The once and always champion among wig shops is fast becoming a Phoenix institution, especially among the follicularly challenged. Panorama only appears to be displaying all 3,000 of the wigs it stocks, because they're everywhere: auburn falls and bright blond switches and shiny Dynel Afros. Guys who aren't interested in dressing like girls will find a fabulous selection of men's toupees here, and gals who want to hide their long brown tresses under a cute strawberry blond pixie will benefit from the presence of one of Panorama's in-house stylists, who'll teach you wig tricks while you wait. All this fake hair is affordable, from cheapie clip-on extensions for $15 to more elaborate, triple-digit numbers that will fuel any hair fantasy you may have. We'll quit teasing and let you get down to Panorama, where a wig is waiting for you.

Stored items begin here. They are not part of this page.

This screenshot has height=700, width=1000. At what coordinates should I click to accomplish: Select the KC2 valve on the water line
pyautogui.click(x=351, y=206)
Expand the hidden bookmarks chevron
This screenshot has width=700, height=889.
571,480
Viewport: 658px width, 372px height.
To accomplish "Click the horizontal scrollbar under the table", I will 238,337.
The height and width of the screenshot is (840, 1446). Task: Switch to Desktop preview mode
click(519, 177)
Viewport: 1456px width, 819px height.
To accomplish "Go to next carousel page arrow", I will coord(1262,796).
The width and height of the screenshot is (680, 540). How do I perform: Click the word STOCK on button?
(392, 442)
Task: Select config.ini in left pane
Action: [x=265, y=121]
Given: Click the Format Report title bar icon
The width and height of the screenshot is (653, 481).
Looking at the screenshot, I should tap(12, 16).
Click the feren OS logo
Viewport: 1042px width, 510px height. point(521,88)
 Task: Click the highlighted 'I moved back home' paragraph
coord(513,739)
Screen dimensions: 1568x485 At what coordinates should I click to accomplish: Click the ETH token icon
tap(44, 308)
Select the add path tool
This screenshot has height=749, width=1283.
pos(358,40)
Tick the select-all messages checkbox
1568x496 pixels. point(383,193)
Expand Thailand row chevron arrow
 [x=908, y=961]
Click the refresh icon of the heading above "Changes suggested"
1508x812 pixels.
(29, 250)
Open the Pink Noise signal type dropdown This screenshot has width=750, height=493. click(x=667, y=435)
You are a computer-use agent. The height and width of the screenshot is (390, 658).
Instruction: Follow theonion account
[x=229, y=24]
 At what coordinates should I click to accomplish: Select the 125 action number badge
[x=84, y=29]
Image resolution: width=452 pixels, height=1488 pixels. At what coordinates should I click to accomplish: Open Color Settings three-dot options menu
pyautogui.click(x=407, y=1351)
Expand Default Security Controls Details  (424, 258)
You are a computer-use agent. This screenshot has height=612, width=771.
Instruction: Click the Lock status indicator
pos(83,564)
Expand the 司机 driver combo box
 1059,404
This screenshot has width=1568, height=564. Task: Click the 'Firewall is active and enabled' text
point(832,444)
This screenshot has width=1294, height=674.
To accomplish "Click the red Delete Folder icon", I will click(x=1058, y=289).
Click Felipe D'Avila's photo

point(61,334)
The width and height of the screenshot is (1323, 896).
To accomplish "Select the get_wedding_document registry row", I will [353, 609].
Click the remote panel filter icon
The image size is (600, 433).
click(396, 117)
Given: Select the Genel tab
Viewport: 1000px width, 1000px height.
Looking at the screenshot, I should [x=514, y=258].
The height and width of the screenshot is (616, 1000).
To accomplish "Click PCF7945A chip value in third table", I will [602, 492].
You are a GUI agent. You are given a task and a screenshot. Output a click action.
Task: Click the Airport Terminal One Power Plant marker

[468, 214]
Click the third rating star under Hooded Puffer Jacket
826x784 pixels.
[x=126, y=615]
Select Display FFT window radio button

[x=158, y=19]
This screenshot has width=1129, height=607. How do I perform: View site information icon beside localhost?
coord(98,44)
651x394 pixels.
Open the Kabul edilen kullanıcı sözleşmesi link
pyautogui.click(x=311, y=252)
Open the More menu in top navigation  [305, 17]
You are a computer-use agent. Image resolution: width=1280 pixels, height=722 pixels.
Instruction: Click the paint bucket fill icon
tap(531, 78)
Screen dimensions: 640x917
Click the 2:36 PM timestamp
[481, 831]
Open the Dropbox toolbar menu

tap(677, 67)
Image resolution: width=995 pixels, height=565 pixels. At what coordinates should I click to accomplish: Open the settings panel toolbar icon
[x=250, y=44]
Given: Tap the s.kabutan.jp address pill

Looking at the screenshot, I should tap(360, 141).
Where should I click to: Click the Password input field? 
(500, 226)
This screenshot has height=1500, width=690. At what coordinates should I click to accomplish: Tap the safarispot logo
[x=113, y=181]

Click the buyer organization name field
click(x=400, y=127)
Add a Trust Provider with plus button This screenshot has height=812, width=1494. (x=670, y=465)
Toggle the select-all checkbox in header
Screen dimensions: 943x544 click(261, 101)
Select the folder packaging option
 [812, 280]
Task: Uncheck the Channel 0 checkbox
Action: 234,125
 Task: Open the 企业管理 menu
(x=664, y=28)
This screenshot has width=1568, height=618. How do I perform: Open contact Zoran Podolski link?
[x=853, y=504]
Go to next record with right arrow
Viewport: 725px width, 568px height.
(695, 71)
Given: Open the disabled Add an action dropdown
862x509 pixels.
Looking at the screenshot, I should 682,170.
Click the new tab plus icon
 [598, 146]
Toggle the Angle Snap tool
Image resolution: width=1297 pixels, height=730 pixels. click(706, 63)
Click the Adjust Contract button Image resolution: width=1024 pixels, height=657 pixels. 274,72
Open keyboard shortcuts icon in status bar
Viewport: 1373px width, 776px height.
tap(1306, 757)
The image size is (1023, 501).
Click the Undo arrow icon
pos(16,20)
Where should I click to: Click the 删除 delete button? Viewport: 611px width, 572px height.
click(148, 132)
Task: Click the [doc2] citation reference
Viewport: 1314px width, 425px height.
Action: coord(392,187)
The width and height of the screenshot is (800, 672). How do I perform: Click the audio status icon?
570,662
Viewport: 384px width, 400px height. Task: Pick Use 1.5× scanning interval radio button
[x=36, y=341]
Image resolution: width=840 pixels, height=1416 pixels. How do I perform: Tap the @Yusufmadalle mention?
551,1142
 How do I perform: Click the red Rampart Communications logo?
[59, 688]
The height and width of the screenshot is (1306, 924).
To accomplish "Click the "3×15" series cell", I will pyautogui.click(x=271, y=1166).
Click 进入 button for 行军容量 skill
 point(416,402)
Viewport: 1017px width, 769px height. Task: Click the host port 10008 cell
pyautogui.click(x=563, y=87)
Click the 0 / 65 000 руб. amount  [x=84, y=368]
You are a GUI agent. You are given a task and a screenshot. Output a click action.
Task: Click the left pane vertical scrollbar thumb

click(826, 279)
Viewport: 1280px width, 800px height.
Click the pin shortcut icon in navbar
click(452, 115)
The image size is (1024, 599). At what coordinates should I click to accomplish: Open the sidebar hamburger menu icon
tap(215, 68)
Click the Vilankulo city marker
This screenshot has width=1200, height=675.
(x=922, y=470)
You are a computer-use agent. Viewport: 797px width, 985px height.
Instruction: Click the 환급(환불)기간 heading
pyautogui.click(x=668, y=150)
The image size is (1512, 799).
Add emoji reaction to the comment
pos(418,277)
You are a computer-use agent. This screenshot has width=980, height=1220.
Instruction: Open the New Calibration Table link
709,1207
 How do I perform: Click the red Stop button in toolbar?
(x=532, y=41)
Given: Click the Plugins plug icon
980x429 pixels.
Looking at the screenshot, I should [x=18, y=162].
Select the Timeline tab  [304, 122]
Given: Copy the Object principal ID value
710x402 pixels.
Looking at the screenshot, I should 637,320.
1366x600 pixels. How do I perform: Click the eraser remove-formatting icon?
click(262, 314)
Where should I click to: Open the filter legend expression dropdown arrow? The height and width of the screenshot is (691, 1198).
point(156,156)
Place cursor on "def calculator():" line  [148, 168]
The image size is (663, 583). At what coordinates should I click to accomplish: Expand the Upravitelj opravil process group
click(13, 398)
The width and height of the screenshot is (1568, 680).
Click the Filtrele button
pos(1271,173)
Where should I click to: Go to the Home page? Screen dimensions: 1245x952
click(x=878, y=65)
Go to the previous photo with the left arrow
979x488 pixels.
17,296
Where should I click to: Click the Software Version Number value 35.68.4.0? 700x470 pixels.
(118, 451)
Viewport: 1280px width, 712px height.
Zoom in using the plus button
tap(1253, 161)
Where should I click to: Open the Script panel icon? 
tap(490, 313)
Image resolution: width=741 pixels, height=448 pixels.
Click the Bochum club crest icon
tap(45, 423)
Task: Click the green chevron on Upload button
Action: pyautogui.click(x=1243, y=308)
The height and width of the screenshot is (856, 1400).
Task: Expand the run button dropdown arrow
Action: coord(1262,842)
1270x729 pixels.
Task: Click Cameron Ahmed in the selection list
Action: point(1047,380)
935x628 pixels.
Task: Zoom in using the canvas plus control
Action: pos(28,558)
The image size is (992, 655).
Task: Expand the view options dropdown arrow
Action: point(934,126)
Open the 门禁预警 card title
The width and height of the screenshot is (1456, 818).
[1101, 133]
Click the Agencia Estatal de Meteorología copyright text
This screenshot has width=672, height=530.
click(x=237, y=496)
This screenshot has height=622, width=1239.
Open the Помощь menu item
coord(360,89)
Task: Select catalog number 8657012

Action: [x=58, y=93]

Some people get ready for an earthquake or a tornado by stocking up on the essentials for survival extra food, batteries, and plenty of water. Serious death-metalers, on the other hand, spend their time preparing for Judgment Day by stocking up on the essentials of hardcore metal that rare Dying Fetus Purification Through Violence picture disc, the latest Cock and Ball Torture album, and plenty of cheap beer. You're not going to find this kind of hardcore metal by popping your brooding head into Tower Records, which is why Metal Devastation is the hardcore headquarters for all things apocalyptic, devilish and nasty. The self-proclaimed "most Satanic brutal store," Metal Devastation also has plenty of goodies like the latest issues of underground mags like Terrorizer and an extreme DVD selection that includes all four Traces of Death (think Faces of Death on crack) and all three Shocking Menus. Yummy. The beer you'll have to get someplace else.